In the context of family businesses, the honor culture persists in Latin America, Africa and the former Soviet Union. It is also present in places like South Korea, with its chaebol — the family-controlled conglomerates, like Samsung, that have immense economic power.

“You have to have a unified approach,” Dr. Jaffe said. “Your word has to be trusted, so you evolve into having one person who is the leader. Everyone is loyal to him. The others can’t be trusted, because it’s not safe.”

The leader’s children do not find their own way in the world. They work in the family business but without the autonomy of children in a harmony culture. All major decisions need to be approved by the leader.

“The easiest mechanism to keep things organized is a very small group,” Dr. Jaffe said. “People can’t run off in all directions. It’s a single-minded organization run by a small group of people.”

These companies are very hard to change, and they struggle to adapt when the outside world challenges their dominance.

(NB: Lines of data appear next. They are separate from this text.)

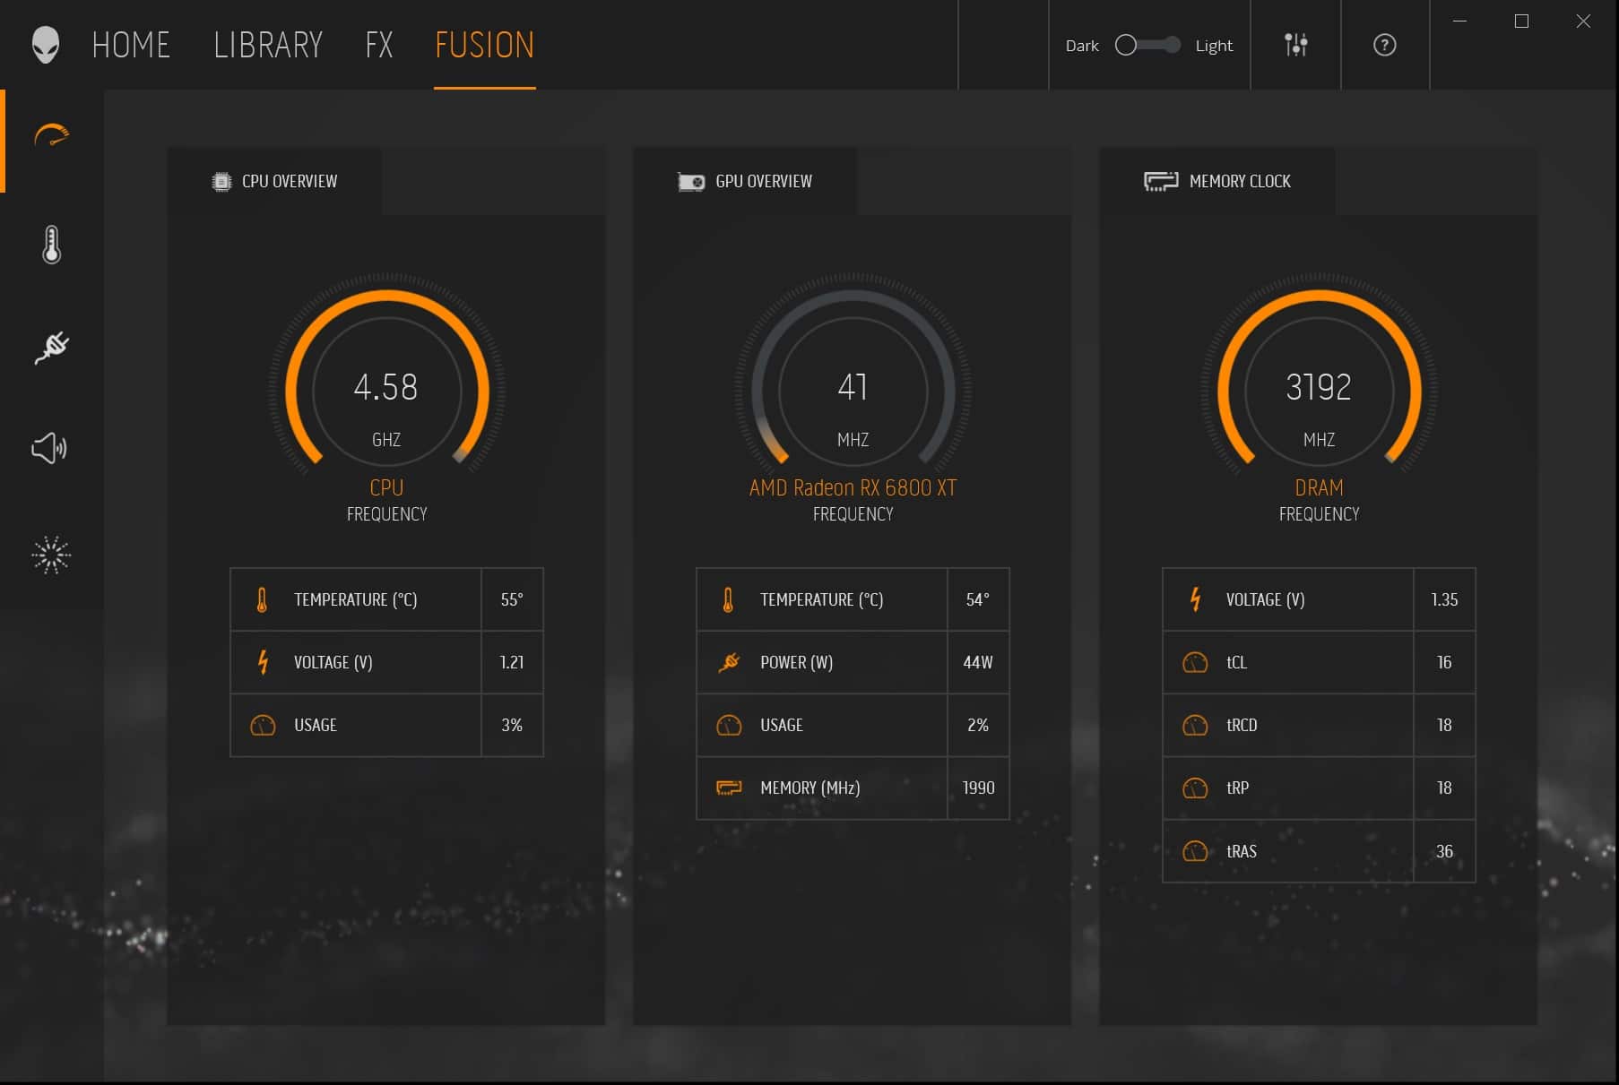Click the Memory Clock panel header

pyautogui.click(x=1217, y=182)
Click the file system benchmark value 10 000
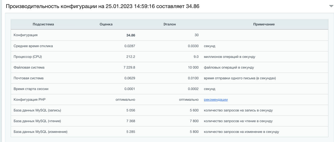 (x=193, y=68)
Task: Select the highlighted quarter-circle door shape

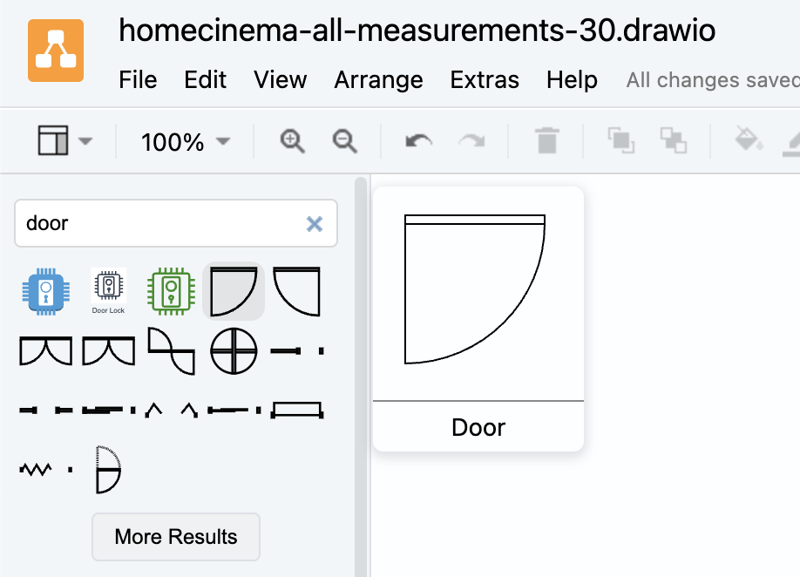Action: (234, 291)
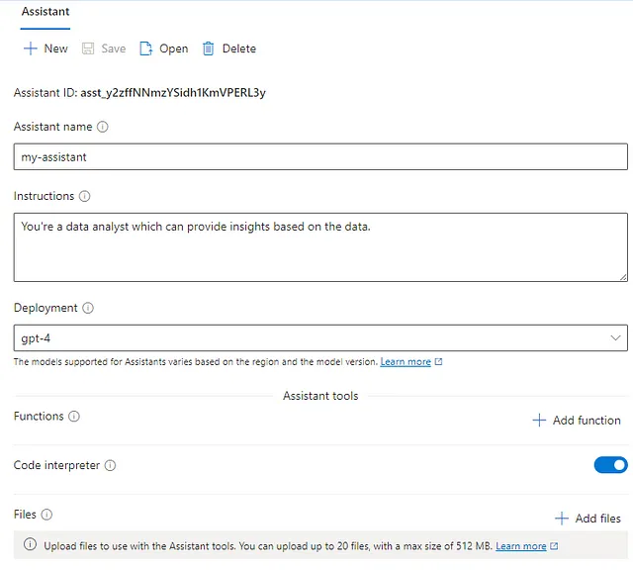Click Add function button
633x570 pixels.
point(577,421)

Dr. Jaffe compared the central tenants of the three groups: “The individual culture says, ‘Go off on your own.’ The harmony culture says, ‘You have an obligation, if you’re called by the family.’ The honor culture would say, ‘You’d better join the business, because you can’t trust other people.’”

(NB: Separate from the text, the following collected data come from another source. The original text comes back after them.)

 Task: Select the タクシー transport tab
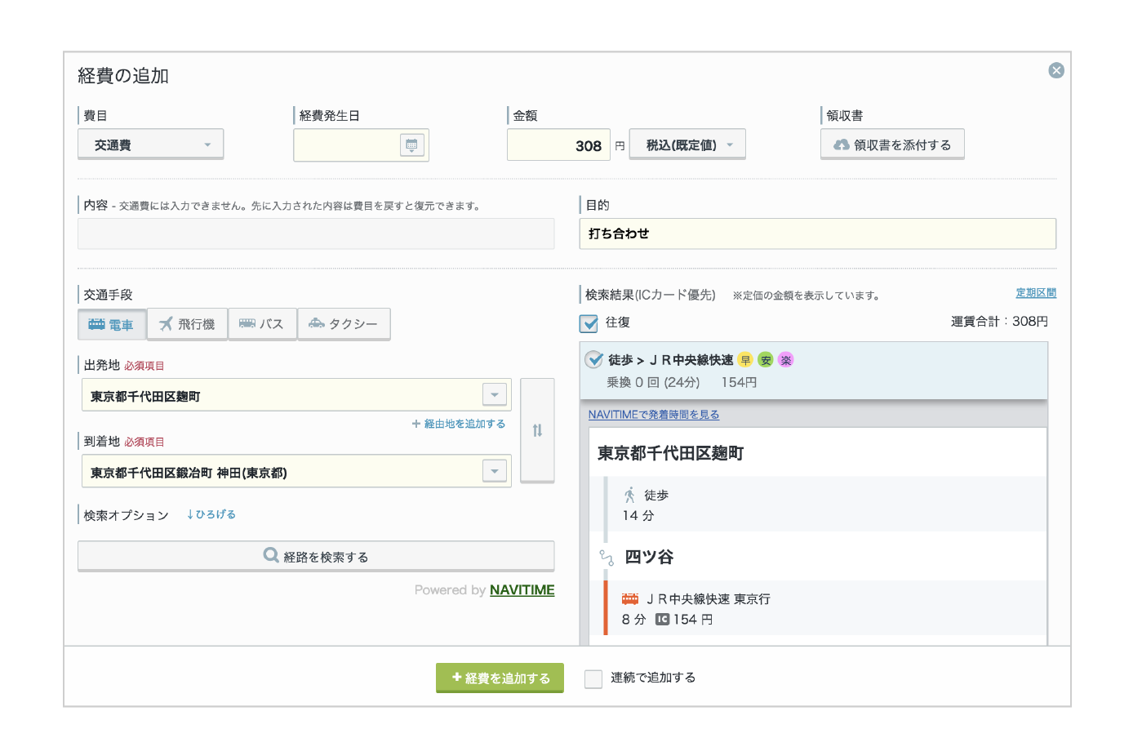point(344,324)
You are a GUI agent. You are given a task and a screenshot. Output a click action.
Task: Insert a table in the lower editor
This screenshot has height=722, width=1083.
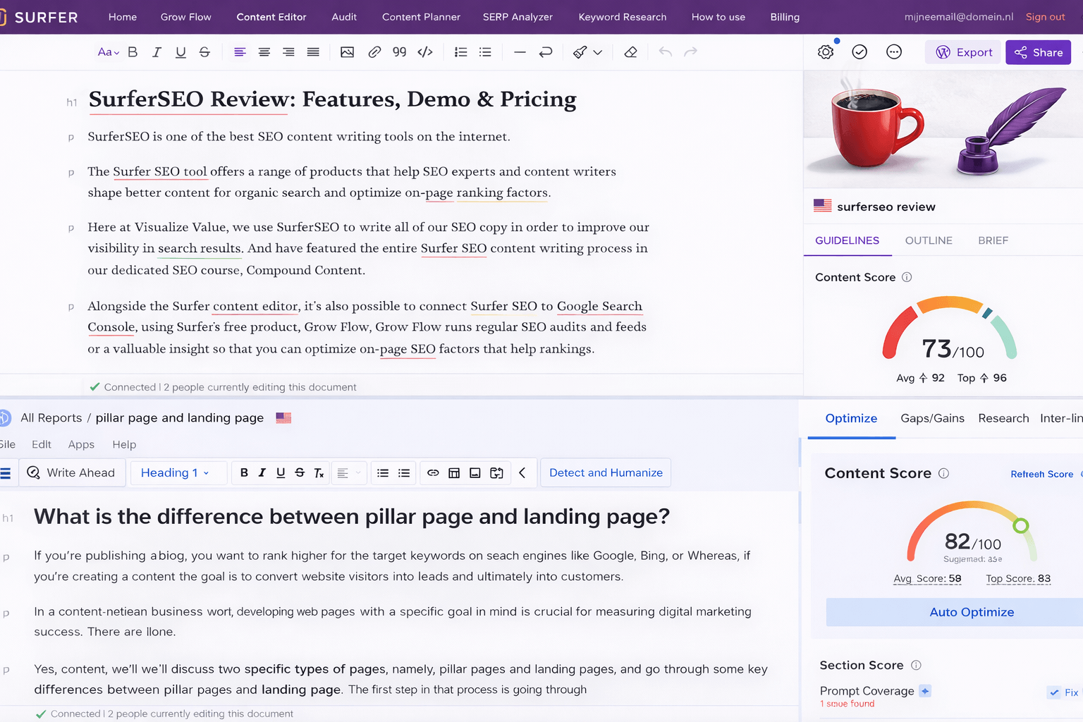(x=454, y=472)
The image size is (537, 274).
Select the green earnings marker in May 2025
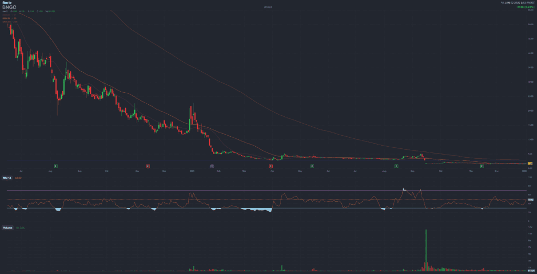[x=312, y=166]
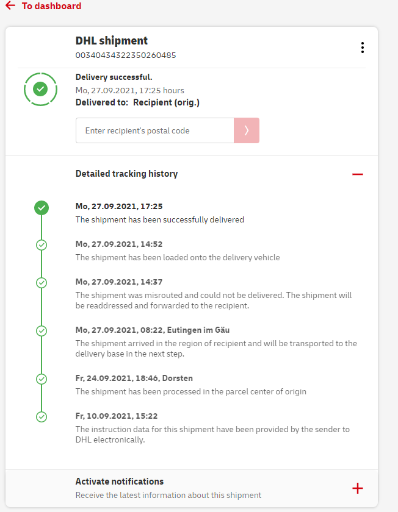Image resolution: width=398 pixels, height=512 pixels.
Task: Go back via the To dashboard link
Action: tap(51, 6)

Dr. Jaffe said the research that he and Dr. Grubman had done suggested that President Trump was deeply rooted in an honor-based culture. This, he said, may help explain why his approach is so different from that of recent presidents, who have been more individualistic.

“He’s so honorbound,” Dr. Jaffe said.

While this may help explain Mr. Trump’s need for loyalty among advisers, it does not mean that he — or anyone from an honor culture — cannot be successful in an individualistic culture.

All three cultures, as Dr. Jaffe and Dr. Grubman see them, are valid ways to run family businesses. Where it becomes difficult is when they clash.

“How would you create an alliance between Zappos, where everyone does what they want, and an honor culture where everyone follows the leader and they don’t open their mouth?” Dr. Jaffe asked. “It would be hard to harmonize.”

Clashes among these three cultures are common and, outside the political realm, avoidable only when the family understands what culture it comes from.

“The relevance of this is when you have family enterprises around the world, and they grow out of places like Greece or Brazil or Dubai,” Dr. Grubman said. “They’re steeped in that honor culture, but the parents send their children off to get educated in the West, and then the kids come back and they have different ideas. They rock the boat.”

There is nothing wrong with rocking the boat, but when those different groups come together, they need to work harder to speak to each other with respect, at least if they want to avoid tipping the vessel over and drowning.